3: Sasser and Netsky
A 17 year old German named Sven Jaschan produced the two programs and freed them onto the Internet. While the two worms worked in dissimilar ways, similarities in the code led safety experts to consider they both were the work of the same person. The Sasser worm attacked the computers through Microsoft Windows vulnerability. Disregarding to other similar worms it didn’t spread through email rather it travelled through open internet source. Once it demolished a computer system it looked for other potentially vulnerable computer systems. It searches for random IP addresses to find vulnerable computer systems, contacts them and then instructs them to download it. The virus also tainted the victim’s operating system in a way that made it tricky to shut down the computer without cutting off power to the system.
2: Leap-A/Oompa-A
You must have heard that Mac computers are invulnerable towards viruses, is that actually true? Is it? So the answer lies here, for the most part, that’s true. Mac computers are partly protected from virus attacks because of a concept called security through obscurity.
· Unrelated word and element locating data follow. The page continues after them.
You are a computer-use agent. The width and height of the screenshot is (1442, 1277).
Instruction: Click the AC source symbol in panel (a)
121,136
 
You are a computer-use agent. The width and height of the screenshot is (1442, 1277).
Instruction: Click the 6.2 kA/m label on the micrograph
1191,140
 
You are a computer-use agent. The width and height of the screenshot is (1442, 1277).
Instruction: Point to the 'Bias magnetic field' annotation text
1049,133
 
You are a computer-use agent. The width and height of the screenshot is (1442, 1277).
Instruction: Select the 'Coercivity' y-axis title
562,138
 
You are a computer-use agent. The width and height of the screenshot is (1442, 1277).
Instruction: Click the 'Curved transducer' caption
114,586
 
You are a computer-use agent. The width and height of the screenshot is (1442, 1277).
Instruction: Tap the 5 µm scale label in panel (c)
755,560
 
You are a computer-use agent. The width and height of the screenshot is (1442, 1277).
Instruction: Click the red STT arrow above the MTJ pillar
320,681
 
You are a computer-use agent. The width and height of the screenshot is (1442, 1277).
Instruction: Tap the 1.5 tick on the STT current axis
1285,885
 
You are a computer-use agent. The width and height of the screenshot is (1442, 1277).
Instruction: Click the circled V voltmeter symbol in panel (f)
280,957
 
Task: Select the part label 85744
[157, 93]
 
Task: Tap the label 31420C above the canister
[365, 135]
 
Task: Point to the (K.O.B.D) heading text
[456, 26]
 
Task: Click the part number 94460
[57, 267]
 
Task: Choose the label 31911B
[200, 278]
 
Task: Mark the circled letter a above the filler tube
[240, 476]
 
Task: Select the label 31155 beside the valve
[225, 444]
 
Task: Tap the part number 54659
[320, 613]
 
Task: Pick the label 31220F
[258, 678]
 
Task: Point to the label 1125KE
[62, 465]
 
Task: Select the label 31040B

But the world is not enough; a Mac hacker has breached the Mac security recently. In the year 2006 the Leap-A virus, also known as Oompa-A, debuted. It uses the iChat instant messaging curriculum to propagate across vulnerable Mac computers. After the virus infects a Mac, it searches through the iChat contacts and sends a message to each person on the list. The message contains a corrupted file that appears to be an innocent JPEG image.
1: Storm Worm
The most deadly virus in our dreadful list of viruses is known as the Storm Worm. It was the year 2006 when or the first time security experts first identified the above said worm. The community began to name the virus the Storm Worm because one of the e-mail messages carrying the virus had as its subject “230 dead as storm batters Europe.” Different antivirus producing companies call the worm with different names; For example, Symantec calls it Peacomm while McAfee refers to it as Nuwar. The type of Storm Worm is a Trojan horse program. Its payload is another program, though not always the same one. Some versions of the Storm Worm turn computers into zombies or bots. This makes the computer easily approachable to the person who is behind the following attack plan.